··· DATA EXTRACTS ···
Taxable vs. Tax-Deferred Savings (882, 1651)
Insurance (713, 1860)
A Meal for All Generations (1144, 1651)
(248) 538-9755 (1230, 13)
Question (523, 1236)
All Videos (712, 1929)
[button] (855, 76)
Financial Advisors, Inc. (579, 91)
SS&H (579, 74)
···
### DESCRIPTION OF THE TASK
Print the full listing verbatim. Leave nothing out.

### RESPONSE TO THE EXERCISE
Taxable vs. Tax-Deferred Savings (882, 1651)
Insurance (713, 1860)
A Meal for All Generations (1144, 1651)
(248) 538-9755 (1230, 13)
Question (523, 1236)
All Videos (712, 1929)
[button] (855, 76)
Financial Advisors, Inc. (579, 91)
SS&H (579, 74)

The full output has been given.